**What is being asked**
From the article below on UK value-based pricing, write out word for word the passage that opens with the words containing "ABPI Director Stephen" and closes with "open to interpretation.".

**Text for analysis**
================

Value-Based Pricing: Too High a Price for UK Pharma?

May 01, 2012

There is Value—in the Patent Box
Discretion to set prices for new medicines free of government intervention is heading toward extinction in Europe, with the UK looking set to follow Germany in a race to an ill-defined destination it calls "value-based pricing." On target for phase-in at the end of 2013, the prospective new regime—dubbed by critics as a stealth system of payer-based value controls—will impact pricing beyond the UK, if only because most industrialized countries outside the US references UK prices in setting their own drug tariffs. Combined with controversial reforms to the National Health Service (NHS), an eroding base in clinical trials, and a politically charged debate on patent incentives linked to industrial policy (see sidebar), the price changes are likely to contribute to further erosion of the UK's reputation as a stable and predictable market for Big Pharma investors.

The reform is much more than a simple endorsement of value-based pricing (VBP). What the government intends is to abandon one of the most venerable structures for P&R in Europe, the Pharmaceutical Price Regulation Scheme (PPRS), which was introduced more than a half century ago and, as negotiated at five-year intervals, stands as a symbol of close policy coordination between politicians, the health bureaucracy, and industry. In its place looks to be a far more hierarchical arrangement in which industry will basically function as price takers in a process administered exclusively through the Department of Health.

One reason why the changes have attracted less attention than they deserve is the larger debate over reform of the NHS, which is being reorganized under a bill now making its way through Parliament. Ironically, the NHS reforms promise more autonomy to local physicians in funding patient care and introduce more private sector competition in service delivery—just as the demise of the PPRS removes what is left of pricing freedom in medicines, in favor of outright controls. And although the NHS reform is expected to cut $8 billion in costs to the $160 billion system by 2015, none of the savings are pledged to improving access to medicines.

Speak softly, industry

In addition, industry itself is taking a low profile on the drug proposal, with the Association of the British Pharmaceutical Industry (ABPI) declaring basic support for VBP as a framework for evaluating a future pact with government. Rob Walton, an analyst for Wisper Public Affairs, noted in a recent blog that the industry position was "so uncontroversial" that the Department of Health was able to cite it in responding to critics of a PPRS overhaul during the first public consultation on its plans last year.

ABPI Director Stephen Whitehead's support for VBP—"it provides significant opportunity to both improve patient outcomes and stimulate the development of new and innovative medicines of the future"—did feature prominently in the government's press releases. But the language is highly nuanced and accompanied by a number of important caveats; like many other aspects of the debate on access and pricing in Europe, the way the industry speaks in public can be open to interpretation.

It is also true that there is little consensus on exactly what the government intends to do, and—more importantly—how and to what effect the new regime will be implemented. The discussion itself has been exhaustive to the point where all parties think they have heard back at least some of what they have said. VBP has been on the reform docket since 2007 and the Conservative coalition government formally presented it as a replacement to the PPRS in 2010.

================

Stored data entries
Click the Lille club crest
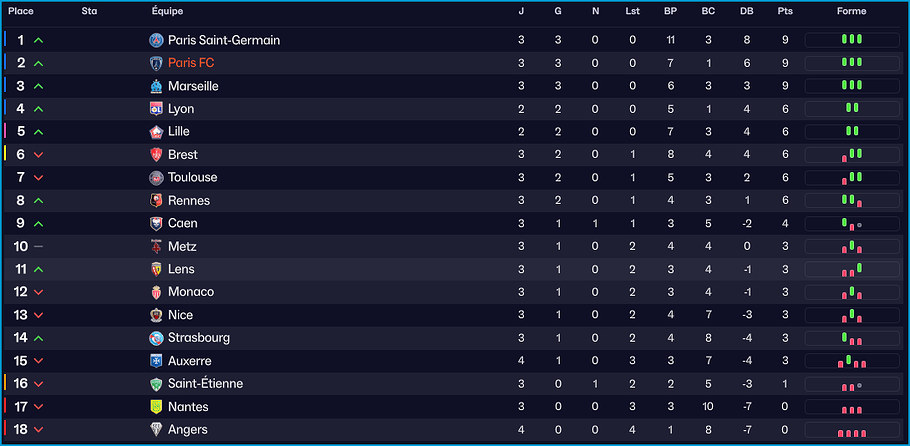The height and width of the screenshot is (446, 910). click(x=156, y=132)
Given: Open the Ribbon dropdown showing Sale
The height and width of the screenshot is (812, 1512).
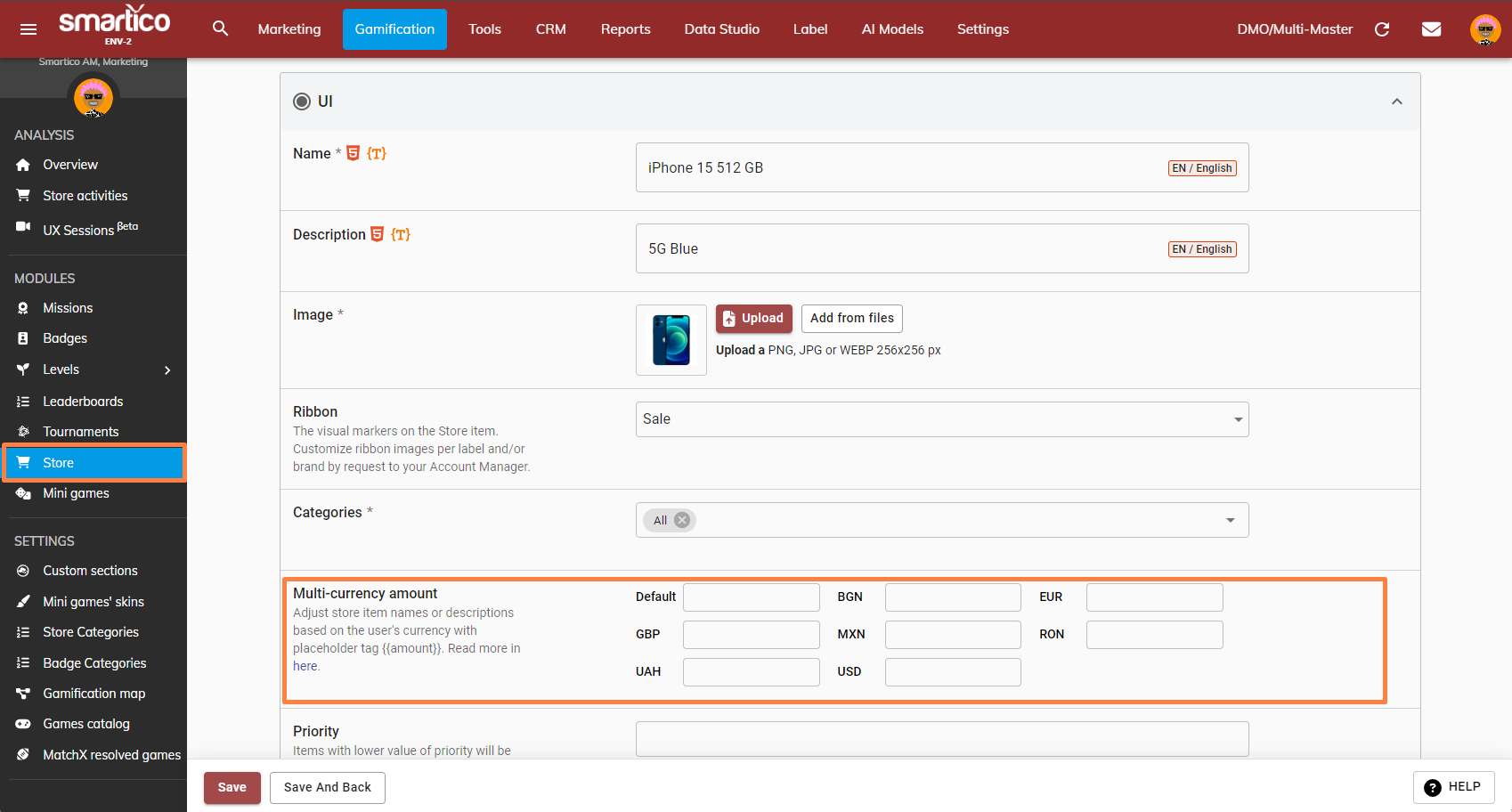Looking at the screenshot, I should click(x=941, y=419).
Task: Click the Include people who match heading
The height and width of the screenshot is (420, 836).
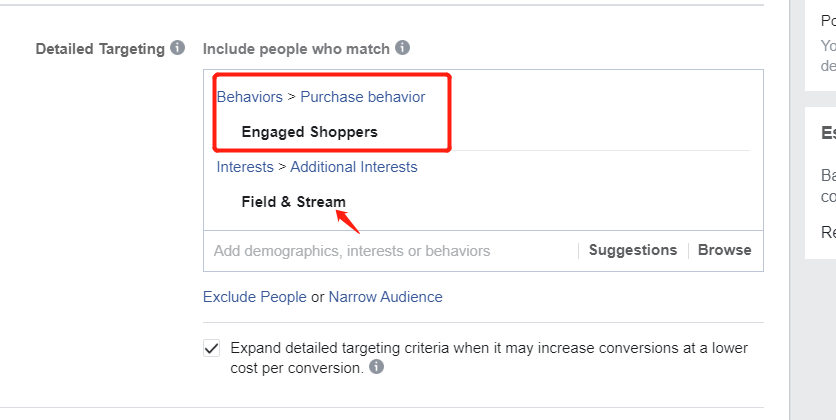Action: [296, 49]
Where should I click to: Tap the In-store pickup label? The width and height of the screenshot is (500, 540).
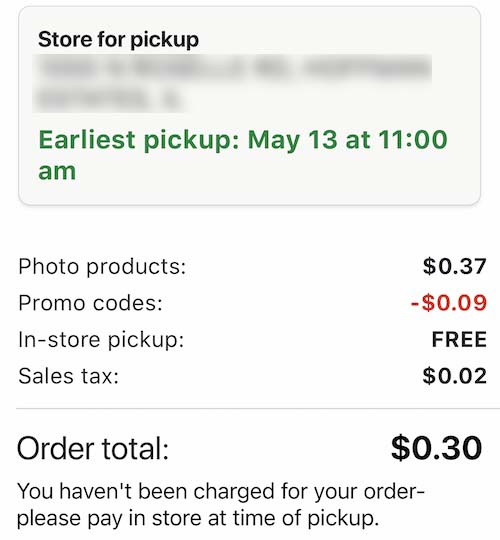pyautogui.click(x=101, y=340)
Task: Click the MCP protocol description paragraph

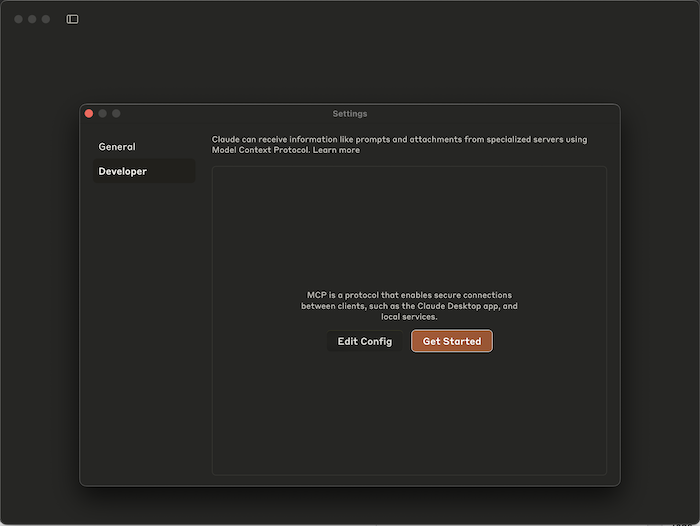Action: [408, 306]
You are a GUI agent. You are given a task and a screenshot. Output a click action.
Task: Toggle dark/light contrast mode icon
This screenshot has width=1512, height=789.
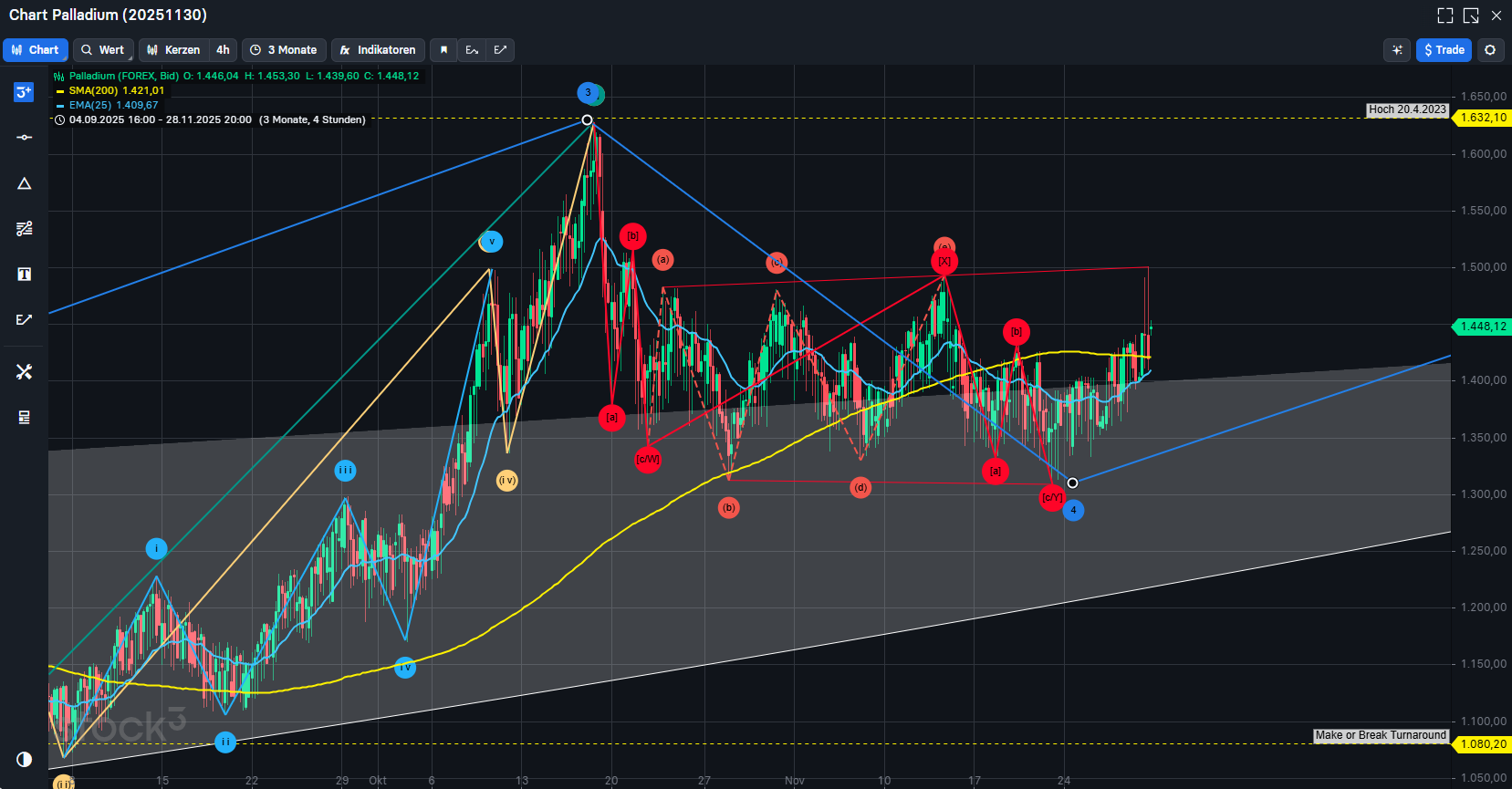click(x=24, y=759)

================

**Answer section**
ABPI Director Stephen Whitehead's support for VBP—"it provides significant opportunity to both improve patient outcomes and stimulate the development of new and innovative medicines of the future"—did feature prominently in the government's press releases. But the language is highly nuanced and accompanied by a number of important caveats; like many other aspects of the debate on access and pricing in Europe, the way the industry speaks in public can be open to interpretation.